======== Extracted data

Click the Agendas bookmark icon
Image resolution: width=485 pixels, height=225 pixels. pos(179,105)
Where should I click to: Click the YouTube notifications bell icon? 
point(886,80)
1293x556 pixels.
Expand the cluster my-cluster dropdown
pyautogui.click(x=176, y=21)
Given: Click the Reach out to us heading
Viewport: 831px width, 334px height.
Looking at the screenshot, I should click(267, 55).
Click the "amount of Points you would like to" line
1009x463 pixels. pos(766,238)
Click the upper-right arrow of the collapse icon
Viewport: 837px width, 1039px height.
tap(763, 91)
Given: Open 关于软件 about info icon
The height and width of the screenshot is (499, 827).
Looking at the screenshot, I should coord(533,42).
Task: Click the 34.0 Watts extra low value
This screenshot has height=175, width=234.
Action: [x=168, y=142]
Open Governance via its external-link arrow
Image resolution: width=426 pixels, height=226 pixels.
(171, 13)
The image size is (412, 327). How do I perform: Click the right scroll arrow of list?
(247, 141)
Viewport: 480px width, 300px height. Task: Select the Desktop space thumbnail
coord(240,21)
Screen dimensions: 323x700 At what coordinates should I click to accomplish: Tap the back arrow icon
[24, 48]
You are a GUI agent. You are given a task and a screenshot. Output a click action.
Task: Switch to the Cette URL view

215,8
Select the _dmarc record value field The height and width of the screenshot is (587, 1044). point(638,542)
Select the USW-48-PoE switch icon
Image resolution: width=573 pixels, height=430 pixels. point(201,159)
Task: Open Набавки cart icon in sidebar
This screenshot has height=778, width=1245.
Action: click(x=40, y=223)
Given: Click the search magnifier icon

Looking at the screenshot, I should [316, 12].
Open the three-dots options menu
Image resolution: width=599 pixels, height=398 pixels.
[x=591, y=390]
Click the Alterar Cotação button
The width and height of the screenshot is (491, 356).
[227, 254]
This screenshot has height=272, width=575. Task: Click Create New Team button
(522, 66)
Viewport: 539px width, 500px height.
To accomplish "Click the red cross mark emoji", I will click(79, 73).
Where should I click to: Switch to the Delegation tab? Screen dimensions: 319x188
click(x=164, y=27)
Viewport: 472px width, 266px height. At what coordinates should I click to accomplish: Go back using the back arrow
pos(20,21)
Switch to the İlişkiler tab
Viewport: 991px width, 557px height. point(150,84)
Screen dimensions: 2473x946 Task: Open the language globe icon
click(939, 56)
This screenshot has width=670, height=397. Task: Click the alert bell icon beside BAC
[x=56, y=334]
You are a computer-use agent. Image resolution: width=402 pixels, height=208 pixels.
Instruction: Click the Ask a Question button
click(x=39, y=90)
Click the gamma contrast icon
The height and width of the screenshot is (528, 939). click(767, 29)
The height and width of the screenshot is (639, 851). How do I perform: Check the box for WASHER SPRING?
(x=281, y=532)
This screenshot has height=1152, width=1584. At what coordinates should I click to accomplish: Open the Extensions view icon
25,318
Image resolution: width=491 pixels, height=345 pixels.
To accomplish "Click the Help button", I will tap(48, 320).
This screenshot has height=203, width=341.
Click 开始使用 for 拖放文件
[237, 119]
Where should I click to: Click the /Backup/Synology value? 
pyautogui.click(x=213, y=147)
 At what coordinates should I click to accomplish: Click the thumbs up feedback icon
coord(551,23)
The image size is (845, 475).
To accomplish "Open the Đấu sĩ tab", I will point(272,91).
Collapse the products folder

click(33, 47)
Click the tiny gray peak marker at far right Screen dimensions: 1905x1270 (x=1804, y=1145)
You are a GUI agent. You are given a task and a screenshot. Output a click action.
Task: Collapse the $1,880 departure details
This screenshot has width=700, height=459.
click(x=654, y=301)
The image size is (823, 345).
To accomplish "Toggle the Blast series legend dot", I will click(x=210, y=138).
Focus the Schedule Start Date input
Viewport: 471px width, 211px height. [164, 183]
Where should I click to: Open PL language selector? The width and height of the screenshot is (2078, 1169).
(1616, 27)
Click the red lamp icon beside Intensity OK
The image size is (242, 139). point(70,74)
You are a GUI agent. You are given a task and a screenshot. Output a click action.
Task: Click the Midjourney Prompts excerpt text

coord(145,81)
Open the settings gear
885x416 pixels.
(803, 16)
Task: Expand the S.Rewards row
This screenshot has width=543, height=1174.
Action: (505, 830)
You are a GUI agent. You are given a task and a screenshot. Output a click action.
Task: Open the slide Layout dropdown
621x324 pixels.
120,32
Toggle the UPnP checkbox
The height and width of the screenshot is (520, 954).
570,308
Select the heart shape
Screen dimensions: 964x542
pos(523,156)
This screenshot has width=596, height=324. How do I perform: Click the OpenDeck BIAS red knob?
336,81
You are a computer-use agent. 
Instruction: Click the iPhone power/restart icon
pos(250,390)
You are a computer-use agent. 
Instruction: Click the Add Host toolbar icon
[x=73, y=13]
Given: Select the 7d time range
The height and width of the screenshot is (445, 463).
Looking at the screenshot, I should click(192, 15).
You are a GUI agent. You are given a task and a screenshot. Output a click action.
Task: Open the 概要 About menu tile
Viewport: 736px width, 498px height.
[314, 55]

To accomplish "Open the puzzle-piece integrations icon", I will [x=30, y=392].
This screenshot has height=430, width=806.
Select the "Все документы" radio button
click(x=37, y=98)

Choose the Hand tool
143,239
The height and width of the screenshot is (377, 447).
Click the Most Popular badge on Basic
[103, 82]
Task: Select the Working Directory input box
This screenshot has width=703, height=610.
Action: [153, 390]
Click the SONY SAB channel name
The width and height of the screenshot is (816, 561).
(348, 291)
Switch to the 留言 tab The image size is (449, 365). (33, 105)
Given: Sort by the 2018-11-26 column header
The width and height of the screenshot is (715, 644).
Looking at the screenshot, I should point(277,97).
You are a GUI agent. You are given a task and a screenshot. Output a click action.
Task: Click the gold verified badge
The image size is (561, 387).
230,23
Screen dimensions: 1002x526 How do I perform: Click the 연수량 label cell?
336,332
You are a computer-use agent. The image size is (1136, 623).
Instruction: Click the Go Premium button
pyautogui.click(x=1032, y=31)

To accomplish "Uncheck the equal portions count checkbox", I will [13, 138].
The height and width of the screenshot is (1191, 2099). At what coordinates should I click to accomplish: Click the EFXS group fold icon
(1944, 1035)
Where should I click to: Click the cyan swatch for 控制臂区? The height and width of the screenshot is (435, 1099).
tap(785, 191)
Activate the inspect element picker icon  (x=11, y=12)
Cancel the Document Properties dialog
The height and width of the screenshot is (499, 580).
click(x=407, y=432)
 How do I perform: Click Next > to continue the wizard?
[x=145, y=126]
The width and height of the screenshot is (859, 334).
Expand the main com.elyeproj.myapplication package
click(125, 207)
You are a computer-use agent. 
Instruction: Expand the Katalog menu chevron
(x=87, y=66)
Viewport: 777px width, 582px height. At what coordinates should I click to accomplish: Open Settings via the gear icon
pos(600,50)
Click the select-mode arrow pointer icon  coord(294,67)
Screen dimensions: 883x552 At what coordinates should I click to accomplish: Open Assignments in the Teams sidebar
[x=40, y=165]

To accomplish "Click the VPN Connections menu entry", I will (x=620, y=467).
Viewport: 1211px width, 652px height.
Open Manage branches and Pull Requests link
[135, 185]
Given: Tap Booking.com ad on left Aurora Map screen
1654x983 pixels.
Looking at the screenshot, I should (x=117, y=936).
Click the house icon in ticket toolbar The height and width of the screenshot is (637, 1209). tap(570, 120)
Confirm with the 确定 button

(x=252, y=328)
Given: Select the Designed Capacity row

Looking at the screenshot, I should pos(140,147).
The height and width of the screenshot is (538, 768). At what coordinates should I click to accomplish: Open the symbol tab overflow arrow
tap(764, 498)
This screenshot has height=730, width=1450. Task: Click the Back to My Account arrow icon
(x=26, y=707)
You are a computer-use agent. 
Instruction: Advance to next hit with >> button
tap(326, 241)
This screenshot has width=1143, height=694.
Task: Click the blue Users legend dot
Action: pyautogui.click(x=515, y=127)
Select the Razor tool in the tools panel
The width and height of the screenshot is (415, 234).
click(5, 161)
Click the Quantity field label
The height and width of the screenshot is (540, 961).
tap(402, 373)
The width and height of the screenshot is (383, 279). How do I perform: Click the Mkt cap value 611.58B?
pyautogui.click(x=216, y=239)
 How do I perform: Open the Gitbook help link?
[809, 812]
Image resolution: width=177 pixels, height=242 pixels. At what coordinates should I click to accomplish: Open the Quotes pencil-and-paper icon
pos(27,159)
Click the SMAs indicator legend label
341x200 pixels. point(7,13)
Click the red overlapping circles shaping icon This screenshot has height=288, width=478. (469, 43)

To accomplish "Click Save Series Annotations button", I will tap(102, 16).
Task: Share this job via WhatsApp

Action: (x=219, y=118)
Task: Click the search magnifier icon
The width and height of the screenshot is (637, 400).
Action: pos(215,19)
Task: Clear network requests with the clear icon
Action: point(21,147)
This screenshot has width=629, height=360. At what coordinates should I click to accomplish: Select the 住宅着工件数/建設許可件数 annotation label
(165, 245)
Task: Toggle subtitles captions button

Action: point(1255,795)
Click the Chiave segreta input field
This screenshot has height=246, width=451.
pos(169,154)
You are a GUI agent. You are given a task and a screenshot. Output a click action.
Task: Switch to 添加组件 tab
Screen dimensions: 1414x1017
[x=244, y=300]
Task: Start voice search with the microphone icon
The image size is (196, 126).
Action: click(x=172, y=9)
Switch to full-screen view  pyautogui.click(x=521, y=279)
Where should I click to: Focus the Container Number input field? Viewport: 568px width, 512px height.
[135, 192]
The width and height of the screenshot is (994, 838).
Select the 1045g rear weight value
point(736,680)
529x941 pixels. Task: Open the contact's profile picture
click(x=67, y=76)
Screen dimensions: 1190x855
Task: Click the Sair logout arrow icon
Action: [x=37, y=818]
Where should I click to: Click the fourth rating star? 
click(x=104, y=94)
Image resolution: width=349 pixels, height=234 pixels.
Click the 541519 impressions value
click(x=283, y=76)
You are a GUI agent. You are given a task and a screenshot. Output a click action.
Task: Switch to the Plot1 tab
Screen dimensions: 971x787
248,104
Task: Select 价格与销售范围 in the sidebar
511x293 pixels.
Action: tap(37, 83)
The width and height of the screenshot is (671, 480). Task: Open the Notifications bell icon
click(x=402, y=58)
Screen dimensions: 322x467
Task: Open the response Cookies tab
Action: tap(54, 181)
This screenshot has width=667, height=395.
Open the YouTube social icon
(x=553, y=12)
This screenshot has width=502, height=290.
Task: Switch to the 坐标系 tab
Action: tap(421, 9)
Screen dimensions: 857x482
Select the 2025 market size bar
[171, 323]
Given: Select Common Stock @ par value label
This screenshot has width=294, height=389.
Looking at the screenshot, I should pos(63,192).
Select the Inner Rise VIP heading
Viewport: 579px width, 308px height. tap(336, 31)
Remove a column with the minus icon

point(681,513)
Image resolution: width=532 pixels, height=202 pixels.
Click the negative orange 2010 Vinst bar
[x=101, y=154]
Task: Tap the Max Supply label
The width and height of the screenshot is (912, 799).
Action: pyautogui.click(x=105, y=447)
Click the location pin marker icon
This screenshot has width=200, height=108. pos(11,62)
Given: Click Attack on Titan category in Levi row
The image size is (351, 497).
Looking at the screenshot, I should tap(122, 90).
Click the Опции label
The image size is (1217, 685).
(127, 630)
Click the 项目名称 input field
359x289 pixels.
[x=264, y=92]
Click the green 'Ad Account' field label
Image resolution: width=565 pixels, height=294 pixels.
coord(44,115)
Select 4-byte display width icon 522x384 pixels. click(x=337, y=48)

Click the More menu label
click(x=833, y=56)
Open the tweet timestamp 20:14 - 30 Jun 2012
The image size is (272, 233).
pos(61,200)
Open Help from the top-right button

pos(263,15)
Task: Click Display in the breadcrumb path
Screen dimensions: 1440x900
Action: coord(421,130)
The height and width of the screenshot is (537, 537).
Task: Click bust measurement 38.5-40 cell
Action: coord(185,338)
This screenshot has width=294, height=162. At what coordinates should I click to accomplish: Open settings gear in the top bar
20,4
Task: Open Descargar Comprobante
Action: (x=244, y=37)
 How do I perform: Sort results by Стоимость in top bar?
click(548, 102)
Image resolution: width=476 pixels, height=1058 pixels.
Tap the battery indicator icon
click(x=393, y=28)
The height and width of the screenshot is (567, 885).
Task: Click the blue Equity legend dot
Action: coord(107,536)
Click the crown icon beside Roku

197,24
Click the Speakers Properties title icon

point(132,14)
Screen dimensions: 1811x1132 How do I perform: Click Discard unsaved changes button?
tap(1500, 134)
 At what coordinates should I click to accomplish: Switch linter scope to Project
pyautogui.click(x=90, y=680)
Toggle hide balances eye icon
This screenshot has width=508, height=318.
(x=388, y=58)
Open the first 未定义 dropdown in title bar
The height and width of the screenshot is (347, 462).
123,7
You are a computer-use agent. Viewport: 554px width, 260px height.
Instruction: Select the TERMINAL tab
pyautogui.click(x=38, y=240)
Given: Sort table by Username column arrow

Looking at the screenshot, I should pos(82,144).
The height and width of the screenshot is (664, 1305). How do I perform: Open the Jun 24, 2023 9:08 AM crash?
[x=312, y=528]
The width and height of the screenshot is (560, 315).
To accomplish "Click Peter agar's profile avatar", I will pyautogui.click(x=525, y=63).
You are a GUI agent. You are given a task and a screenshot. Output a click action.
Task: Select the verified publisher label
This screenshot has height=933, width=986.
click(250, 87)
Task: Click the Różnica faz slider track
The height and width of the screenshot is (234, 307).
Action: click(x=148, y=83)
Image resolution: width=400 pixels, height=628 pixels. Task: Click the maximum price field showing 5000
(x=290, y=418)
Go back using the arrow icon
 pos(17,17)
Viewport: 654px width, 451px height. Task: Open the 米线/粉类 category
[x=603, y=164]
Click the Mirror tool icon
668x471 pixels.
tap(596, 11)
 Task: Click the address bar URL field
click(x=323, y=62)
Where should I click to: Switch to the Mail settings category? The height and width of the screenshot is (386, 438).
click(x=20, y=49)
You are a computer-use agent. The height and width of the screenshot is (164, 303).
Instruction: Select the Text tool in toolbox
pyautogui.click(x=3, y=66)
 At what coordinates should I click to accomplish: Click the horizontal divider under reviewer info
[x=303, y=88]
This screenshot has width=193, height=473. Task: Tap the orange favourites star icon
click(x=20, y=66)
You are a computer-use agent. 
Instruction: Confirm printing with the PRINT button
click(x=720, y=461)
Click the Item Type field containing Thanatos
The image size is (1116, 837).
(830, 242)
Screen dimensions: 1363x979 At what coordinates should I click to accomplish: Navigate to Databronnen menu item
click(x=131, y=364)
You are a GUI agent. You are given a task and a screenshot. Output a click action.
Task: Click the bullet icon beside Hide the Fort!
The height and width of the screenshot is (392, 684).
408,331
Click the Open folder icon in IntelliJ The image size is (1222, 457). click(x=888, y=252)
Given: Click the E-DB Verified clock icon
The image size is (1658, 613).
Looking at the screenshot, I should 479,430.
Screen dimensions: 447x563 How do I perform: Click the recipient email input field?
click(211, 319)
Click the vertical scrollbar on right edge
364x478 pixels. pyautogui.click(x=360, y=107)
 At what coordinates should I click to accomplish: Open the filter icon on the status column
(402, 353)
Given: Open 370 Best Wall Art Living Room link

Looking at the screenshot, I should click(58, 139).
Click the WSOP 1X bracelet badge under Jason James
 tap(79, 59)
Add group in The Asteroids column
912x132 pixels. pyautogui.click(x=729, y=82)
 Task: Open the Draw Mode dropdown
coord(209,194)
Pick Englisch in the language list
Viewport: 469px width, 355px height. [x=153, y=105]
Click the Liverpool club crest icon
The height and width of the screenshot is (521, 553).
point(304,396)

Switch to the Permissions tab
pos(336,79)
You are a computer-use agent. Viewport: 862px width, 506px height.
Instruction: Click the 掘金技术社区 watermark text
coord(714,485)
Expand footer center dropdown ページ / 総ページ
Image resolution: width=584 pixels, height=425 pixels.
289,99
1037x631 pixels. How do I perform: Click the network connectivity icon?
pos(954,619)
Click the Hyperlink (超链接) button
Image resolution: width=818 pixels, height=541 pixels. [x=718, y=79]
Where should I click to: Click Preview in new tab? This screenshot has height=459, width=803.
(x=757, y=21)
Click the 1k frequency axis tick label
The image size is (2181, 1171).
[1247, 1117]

================

Aim of the exercise. Retype the records above, from the line containing "Click the tiny" through the line containing "Looking at the screenshot, I should click(192, 15).", exactly as they appear.

Solved exercise.
Click the tiny gray peak marker at far right Screen dimensions: 1905x1270 (x=1804, y=1145)
You are a GUI agent. You are given a task and a screenshot. Output a click action.
Task: Collapse the $1,880 departure details
This screenshot has width=700, height=459.
click(x=654, y=301)
The image size is (823, 345).
To accomplish "Toggle the Blast series legend dot", I will click(x=210, y=138).
Focus the Schedule Start Date input
Viewport: 471px width, 211px height. [164, 183]
Where should I click to: Open PL language selector? The width and height of the screenshot is (2078, 1169).
(1616, 27)
Click the red lamp icon beside Intensity OK
The image size is (242, 139). point(70,74)
You are a GUI agent. You are given a task and a screenshot. Output a click action.
Task: Click the Midjourney Prompts excerpt text

coord(145,81)
Open the settings gear
885x416 pixels.
(803, 16)
Task: Expand the S.Rewards row
This screenshot has width=543, height=1174.
Action: (505, 830)
You are a GUI agent. You are given a task and a screenshot. Output a click action.
Task: Open the slide Layout dropdown
621x324 pixels.
120,32
Toggle the UPnP checkbox
The height and width of the screenshot is (520, 954).
570,308
Select the heart shape
Screen dimensions: 964x542
pos(523,156)
This screenshot has width=596, height=324. How do I perform: Click the OpenDeck BIAS red knob?
336,81
You are a computer-use agent. 
Instruction: Click the iPhone power/restart icon
pos(250,390)
You are a computer-use agent. 
Instruction: Click the Add Host toolbar icon
[x=73, y=13]
Given: Select the 7d time range
The height and width of the screenshot is (445, 463).
Looking at the screenshot, I should click(192, 15).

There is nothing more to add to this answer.